44. A method according to claim 42 or 43, wherein said effective amount of said compound is in the range of 0.1 to 10 &mgr;M.

45. A method according to any one of claims 42 to 44, wherein the insect is a sucking insect or other insect with a muscular pump-based feeding mechanism.

46. A method according to any one of claims 42 to 45, wherein said compound is selected from ondansetron and tropanyl dichlorobenzoate.

47. An insecticidal composition comprising an effective amount of a compound which alters the activity of a 5-HT3 receptor of an insect, wherein said compound is not ondansetron or tropanyl dichlorobenzoate.

48. A composition according to claim 47, wherein said compound inhibits stimulation of the 5-HT3 receptor by a serotonergic ligand.

49. A composition according to claim 47 or 48, wherein said effective amount of said compound is in the range of 0.1 to 10 &mgr;M.

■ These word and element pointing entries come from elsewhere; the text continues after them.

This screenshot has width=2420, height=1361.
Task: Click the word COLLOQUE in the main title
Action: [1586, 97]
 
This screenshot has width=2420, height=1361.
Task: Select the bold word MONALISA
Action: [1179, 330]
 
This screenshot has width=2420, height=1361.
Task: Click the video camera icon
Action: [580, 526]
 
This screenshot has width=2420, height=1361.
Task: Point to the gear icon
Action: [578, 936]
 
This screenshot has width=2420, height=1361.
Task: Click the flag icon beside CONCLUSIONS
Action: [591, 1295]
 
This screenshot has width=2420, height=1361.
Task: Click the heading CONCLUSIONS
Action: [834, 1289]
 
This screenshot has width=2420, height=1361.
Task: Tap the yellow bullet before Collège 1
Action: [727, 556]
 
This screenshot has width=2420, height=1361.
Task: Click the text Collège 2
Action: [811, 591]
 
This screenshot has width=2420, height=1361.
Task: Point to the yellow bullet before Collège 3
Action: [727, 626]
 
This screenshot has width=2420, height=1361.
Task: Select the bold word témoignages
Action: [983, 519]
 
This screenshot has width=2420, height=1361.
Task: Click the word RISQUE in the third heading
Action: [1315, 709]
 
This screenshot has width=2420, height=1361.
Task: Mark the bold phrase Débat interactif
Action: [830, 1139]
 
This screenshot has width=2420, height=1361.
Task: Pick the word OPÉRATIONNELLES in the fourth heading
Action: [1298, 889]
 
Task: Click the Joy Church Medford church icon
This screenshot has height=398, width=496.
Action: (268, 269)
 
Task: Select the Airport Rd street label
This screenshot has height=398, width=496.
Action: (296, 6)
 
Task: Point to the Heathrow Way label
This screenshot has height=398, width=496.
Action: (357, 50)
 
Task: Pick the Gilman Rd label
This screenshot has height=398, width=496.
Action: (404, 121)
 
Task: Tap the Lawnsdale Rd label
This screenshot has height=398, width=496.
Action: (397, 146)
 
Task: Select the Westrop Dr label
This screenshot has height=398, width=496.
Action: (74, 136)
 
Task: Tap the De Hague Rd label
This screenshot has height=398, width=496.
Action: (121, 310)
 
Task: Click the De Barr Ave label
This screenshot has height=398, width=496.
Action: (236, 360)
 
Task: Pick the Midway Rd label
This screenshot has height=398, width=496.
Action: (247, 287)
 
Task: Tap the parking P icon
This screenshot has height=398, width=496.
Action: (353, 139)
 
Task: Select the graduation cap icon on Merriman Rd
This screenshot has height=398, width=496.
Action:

50. A composition according to any one of claims 47 to 49, wherein the insect is a sucking insect or other insect with a muscular pump-based feeding mechanism.

51. An isolated polynucleotide molecule from an invertebrate other than Caenorhabditis elegans, wherein said polynucleotide molecule comprises a nucleotide sequence which encodes a 5-HT3 receptor subunit and represents a homologue of any or all of the nucleotide sequences shown as SEQ ID NO: 1-6.